Secondo Flavio Giuseppe (Bell. Iud., IV, 8, 4), nel sec. 1 d. C. se ne vedevano ancora i resti. Oggi però ne
è ignoto il sito; si discute perfino se la P. fosse al nord o al sud del Mar Morto.
La tradizione biblica, gli scrittori classici ed ecclesiastici e lo studio archeologico e topografico sembrano indicare la P. a sud della penisola di el-Lisân nel Mar Morto. Lo stagno ricoperto soltanto di 5 o 6 metri di acqua può rappresentare la « valle di Siddim » o « Mare salato » (Gen. 14, 3) meglio che la parte nord troppo profonda. Nella parte meridionale si incontrano, anche oggi, in abbondanza asfalto e bitume, e ad essa conviene più l'aspetto di desolazione descritto dai profeti. Un'esplorazione archeologica del 1924 ha riconosciuto in Bâb ed-Drâ' ad est di el-Lisân un vasto cimitero e santuario con ceramica del 2000 a. C., ma senza reati di abitazioni vicine. Gli archeologi hanno concluso che il luogo fosse meta di pellegrinaggio delle città che sorgevano lungo i cinque torrenti, che dai monti di Moab entrano a sud della penisola di el-Lisân nel Mar Morto, già « terra irrigata come il giardino di Eden e come la terra d'Egitto » (Gen. 13, 10-12). Un terremoto, le cui tracce si riscontrano lungo le rive, avrebbe provocato la combustione degli elementi (petrolio, asfalto, zolfo), di cui è pieno il sottosuolo della regione; questa, più tardi, fu invasa e ricoperta dalle acque del Mar Morto, per il sopraelevarsi lento, ma continuo, del suo livello. I nomi di Gebel Usdum al colle di salgemma sulla destra del Mar Morto e di Bent Sej'h Lût ad un blocco di sale di Gebel Usdum, rispecchiano la tradizione meridionale. Anche la località di Zoara (= Segor) nel Gor es-Sâfijch all'imboccatura del Sejl el-Qerâh, in regione ancora fertilissima, e dove sono state riconosciute tombe del 2000 a. C., favorisce la tradizione meridionale.

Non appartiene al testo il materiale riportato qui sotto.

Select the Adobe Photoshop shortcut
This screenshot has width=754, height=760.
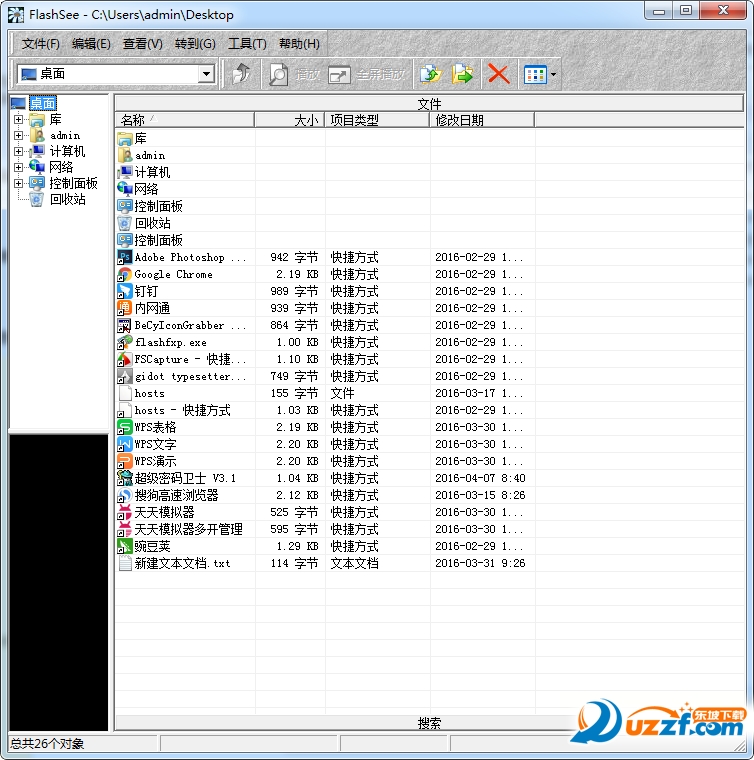189,257
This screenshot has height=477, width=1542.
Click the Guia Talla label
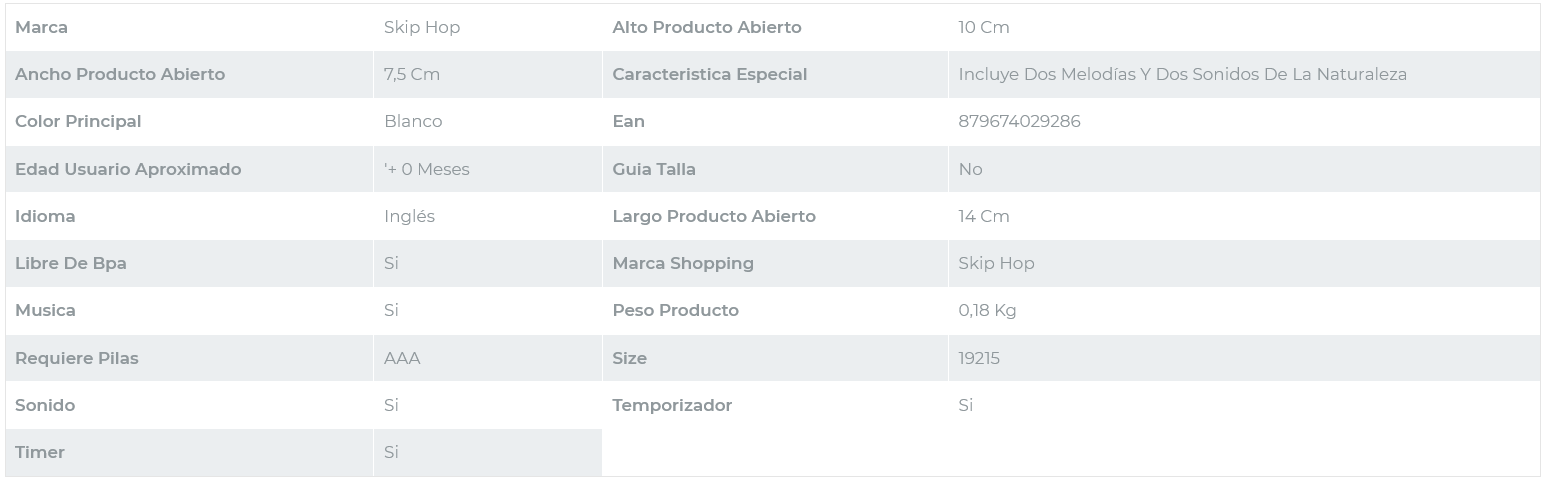pos(654,169)
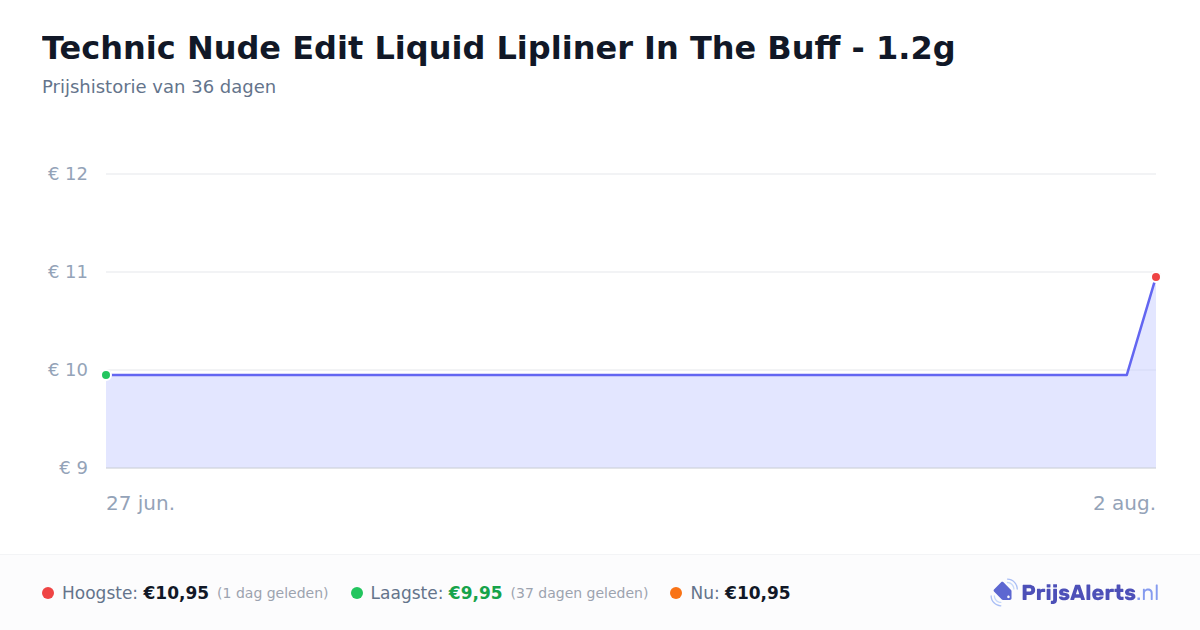
Task: Click the PrijsAlerts price tag logo icon
Action: tap(1003, 593)
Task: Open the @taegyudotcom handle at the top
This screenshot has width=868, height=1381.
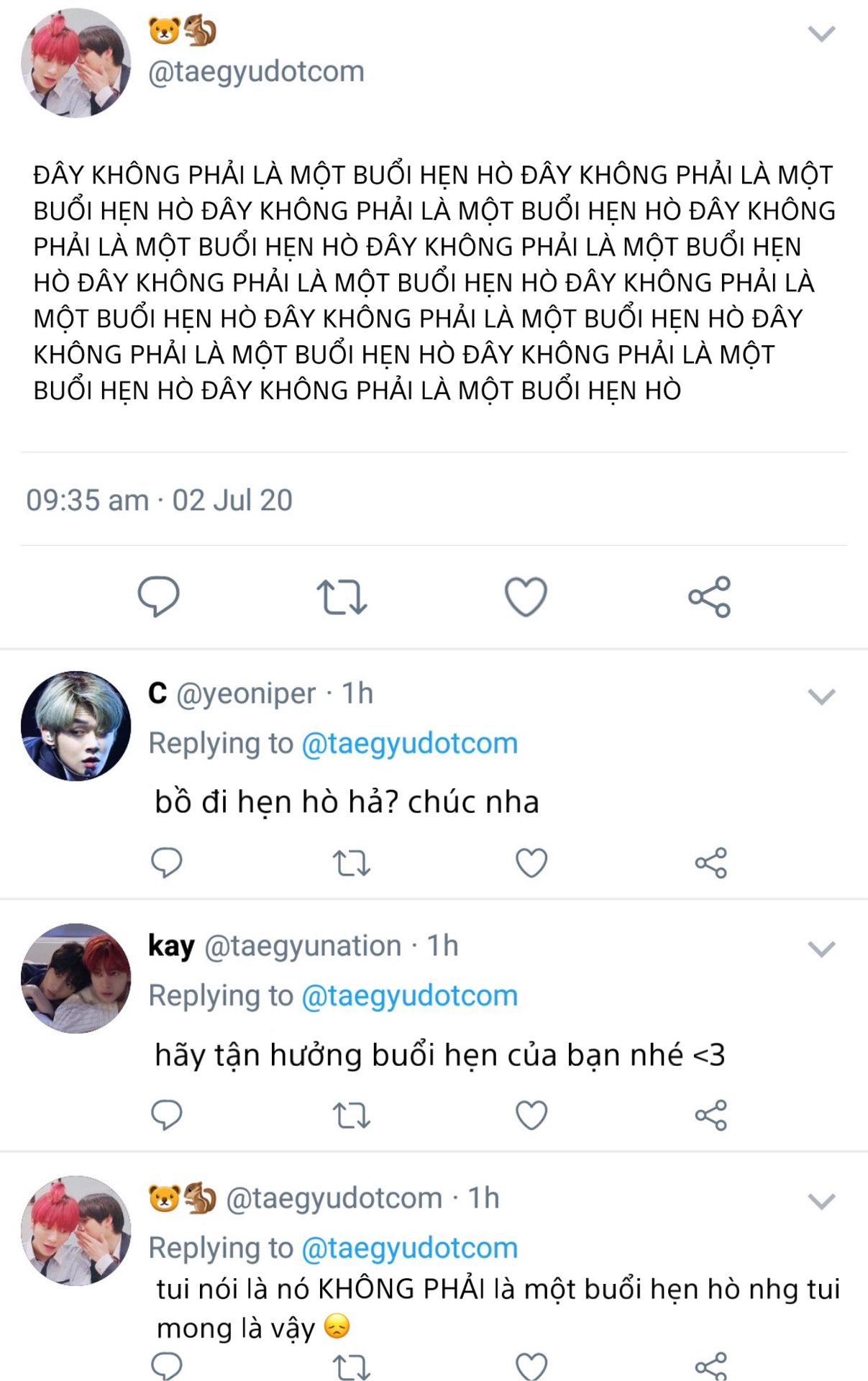Action: (x=256, y=71)
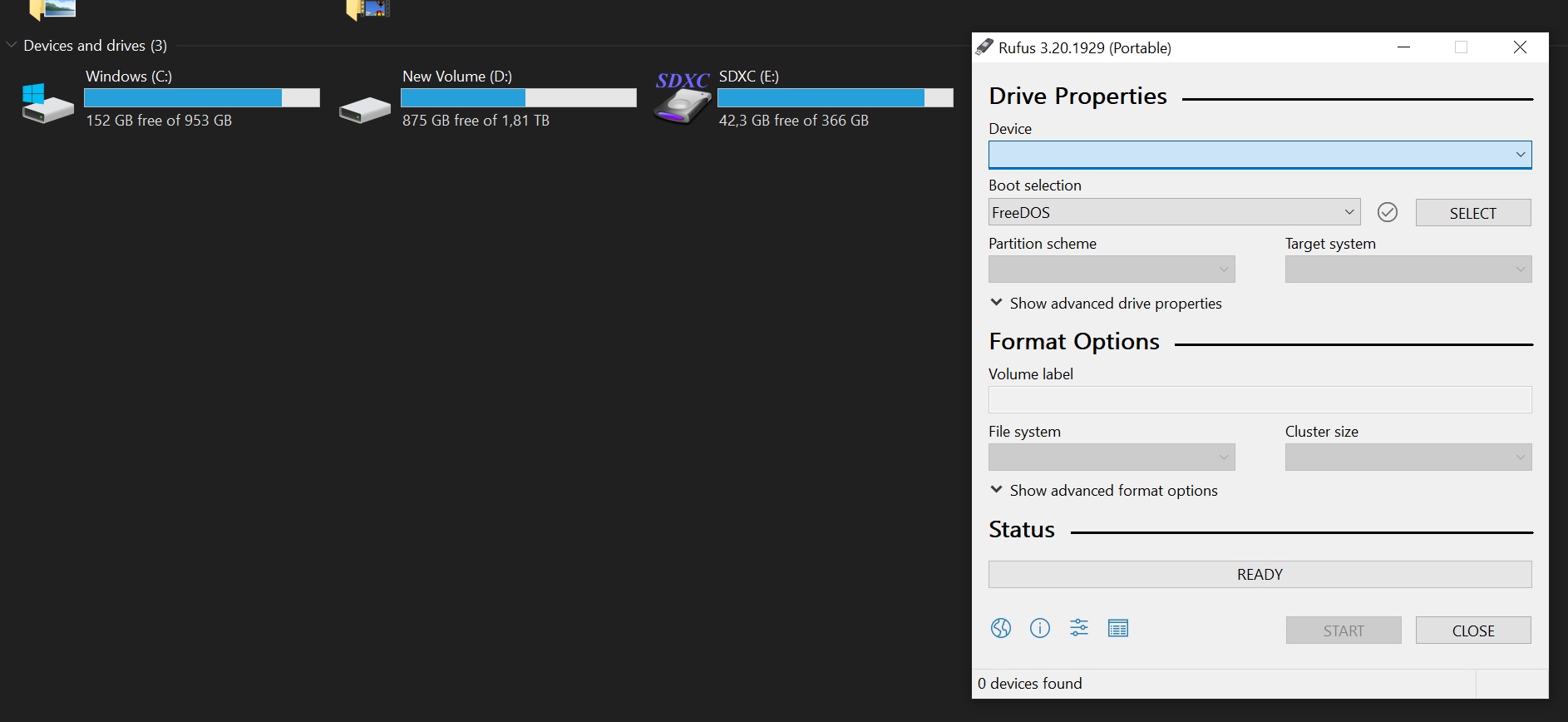Select the Windows (C:) drive icon
Viewport: 1568px width, 722px height.
tap(47, 102)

Per la parte settentrionale è portata, come argomento principale, la visione di Lot da Bethel, che non poteva estendersi all'estremità meridionale del Mar Morto (Gen. 13, 10), ma soltanto alla sottostante regione, dove i resti della città e i grandi depositi di ceneri attesterebbero l'antica regione della P. Gli argomenti però non sembrano sufficienti a fare deviare l'antica tradizione.